New tests help better stroke outcomes
Stroke patient rehabilitation can now be improved with a simple process that is helping therapists accurately predict how well their patients will regain the use of their hands and arms after a stroke.
University of Auckland researchers led by Associate Professor Cathy Stinear have created and tested a unique algorithm with therapists treating stroke patients at Auckland City Hospital.
The research is part of a wider study to better target stroke rehabilitation and improve patients' outcomes.
"The findings from the study showed that the algorithm could correctly predict how well stroke patients' hands and arms recovered in about 80 per cent of cases, something which is notoriously difficult to do otherwise," says Dr Stinear.
"What we've done is develop a simple algorithm that can make accurate predictions for individual patients, help therapists confidently tailor their therapy, and help patients leave hospital a week earlier with no negative effects on their recovery or satisfaction with care," she says.
The Health Research Council of New Zealand funded the study, and the findings were published online this month in the top international journal Stroke.
The algorithm, known as PREP for Predicting REcovery Potential, can be used in the initial days after a person has had a stroke, to predict if they will have an 'excellent', 'good', 'limited' or 'poor' recovery of their hand and arm.
"Your ability to live independently six months after a stroke depends on three main things: your age, the severity of the initial stroke, and how well your hand and arm recover movement," she says.

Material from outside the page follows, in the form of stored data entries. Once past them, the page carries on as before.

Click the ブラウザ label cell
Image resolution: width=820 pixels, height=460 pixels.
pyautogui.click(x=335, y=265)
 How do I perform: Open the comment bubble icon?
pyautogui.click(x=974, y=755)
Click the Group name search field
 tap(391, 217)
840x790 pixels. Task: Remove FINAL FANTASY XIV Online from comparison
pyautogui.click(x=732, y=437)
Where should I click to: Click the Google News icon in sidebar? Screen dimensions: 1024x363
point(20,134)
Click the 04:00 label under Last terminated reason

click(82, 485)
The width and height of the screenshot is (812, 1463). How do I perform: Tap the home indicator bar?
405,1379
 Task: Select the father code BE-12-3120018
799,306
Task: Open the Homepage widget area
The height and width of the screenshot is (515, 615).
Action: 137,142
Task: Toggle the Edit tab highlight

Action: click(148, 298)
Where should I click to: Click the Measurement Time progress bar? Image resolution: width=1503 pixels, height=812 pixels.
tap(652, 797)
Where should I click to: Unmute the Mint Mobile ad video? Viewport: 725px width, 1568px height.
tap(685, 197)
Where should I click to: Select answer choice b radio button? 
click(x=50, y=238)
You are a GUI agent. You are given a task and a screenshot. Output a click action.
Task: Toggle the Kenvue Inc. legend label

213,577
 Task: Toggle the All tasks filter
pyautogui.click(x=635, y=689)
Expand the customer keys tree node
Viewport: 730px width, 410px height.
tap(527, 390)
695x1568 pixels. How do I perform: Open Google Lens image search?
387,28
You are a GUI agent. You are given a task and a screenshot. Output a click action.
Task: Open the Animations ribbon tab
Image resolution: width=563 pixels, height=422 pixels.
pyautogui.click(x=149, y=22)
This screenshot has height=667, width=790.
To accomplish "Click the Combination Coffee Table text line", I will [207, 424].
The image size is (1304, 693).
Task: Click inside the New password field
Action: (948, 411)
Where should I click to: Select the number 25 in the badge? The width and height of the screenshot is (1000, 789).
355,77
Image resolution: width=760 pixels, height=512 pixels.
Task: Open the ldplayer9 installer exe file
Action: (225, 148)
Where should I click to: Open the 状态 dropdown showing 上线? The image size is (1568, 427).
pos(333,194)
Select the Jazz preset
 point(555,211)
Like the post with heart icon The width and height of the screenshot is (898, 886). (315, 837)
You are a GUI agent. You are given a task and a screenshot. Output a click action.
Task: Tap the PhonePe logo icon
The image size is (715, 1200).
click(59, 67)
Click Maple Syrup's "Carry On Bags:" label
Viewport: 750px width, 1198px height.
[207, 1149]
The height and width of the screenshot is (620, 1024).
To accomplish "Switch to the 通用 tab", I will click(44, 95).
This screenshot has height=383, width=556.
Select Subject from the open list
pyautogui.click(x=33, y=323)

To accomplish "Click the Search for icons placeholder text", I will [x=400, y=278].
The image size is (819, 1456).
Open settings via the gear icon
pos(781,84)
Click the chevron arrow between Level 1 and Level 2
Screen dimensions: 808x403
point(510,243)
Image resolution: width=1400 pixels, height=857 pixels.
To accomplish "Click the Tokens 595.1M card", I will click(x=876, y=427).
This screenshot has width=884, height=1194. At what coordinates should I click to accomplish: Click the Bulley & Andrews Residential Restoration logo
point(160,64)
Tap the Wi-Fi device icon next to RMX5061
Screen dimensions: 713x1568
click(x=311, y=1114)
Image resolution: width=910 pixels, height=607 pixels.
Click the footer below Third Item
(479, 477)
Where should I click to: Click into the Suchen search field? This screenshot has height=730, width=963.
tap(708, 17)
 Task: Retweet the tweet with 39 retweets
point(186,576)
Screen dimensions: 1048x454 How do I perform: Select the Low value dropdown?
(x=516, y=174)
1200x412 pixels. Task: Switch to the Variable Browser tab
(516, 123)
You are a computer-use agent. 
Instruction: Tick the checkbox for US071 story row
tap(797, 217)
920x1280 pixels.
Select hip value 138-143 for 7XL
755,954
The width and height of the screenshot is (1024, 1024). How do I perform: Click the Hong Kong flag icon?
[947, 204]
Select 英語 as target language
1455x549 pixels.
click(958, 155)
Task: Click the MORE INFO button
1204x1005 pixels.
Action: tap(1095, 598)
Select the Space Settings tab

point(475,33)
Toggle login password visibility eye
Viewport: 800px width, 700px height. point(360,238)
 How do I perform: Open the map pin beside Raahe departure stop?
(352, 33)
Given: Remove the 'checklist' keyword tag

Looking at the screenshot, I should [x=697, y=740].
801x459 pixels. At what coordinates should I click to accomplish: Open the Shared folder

"We can't do anything about your age or how bad your stroke was, but we can do something about how we rehabilitate your hand and arm," says Dr Stinear.
Overseas research shows that therapists are not very good at predicting how well someone who has had a stroke will be using their hand and arm in three or six months' time, regardless of how much clinical experience they have.
Dr Stinear says there were particular difficulties predicting recovery in the middle group – people whose movement is not terrible, but not great either.
In this study, recovery predictions were provided for 110 stroke patients and withheld from 82 stroke patients in a comparison group.
Dr Stinear and her team found that therapists who used PREP were more confident that they knew what to expect for their patients' recovery.
This knowledge helped them to tailor their rehabilitation therapy to better meet each patient's individual needs. In turn, this helped their patients to leave hospital and get back to their homes a week earlier on average than patients who didn't receive the prediction information.
Using the PREP algorithm, the prognosis for close to two-thirds of stroke patients can be made with a simple two-minute clinical assessment of strength in a person's upper limb.
If patients score less than five out of ten on this test (about a third of patients), therapists then use a safe and non-invasive method called transcranial stimulation (TMS) to test how well messages are getting from the stroke side of the brain down to the muscles of the weak hand and arm.
"We've had patients who can't move their hand and arm at all, but when we use the TMS test and stimulate that movement area of their brain, we can see a response in those muscles.
"This tells us that even though things are looking pretty grim for that person at that point in time, they actually have great potential for recovery because the system still works," says Dr Stinear.
"This information helps us identify patients whose potential for recovery with intense therapeutic input might otherwise go unrecognised and unrealised. It's also really important for the patient and their family because it gives them hope and makes them more optimistic about recovery."
For patients who don't reach the required threshold in the TMS test, an MRI scan is used to see how much structural damage has been done to the key connections in their brain responsible for movement.
This can be used to predict if there are enough residual connections to get at least some movement back to help with basic things like dressing and bathing.
One possible concern was that people with a worse outlook might not be given as much rehabilitation, but Dr Stinear says this wasn't the case.
"The predictions didn't affect the amount of therapy that patients completed, only the goals and content of the therapy. Patients who received the prediction information recovered just as well those who didn't," she says.
Dr Stinear's HRC funding also supported neurological physiotherapist and doctoral student Marie-Claire Smith to run a parallel study for patients with walking difficulties after a stroke.
Ms Smith has created another algorithm that can predict when stroke patients will be able to walk independently again with more than 90 per cent accuracy and using just two simple clinical assessments.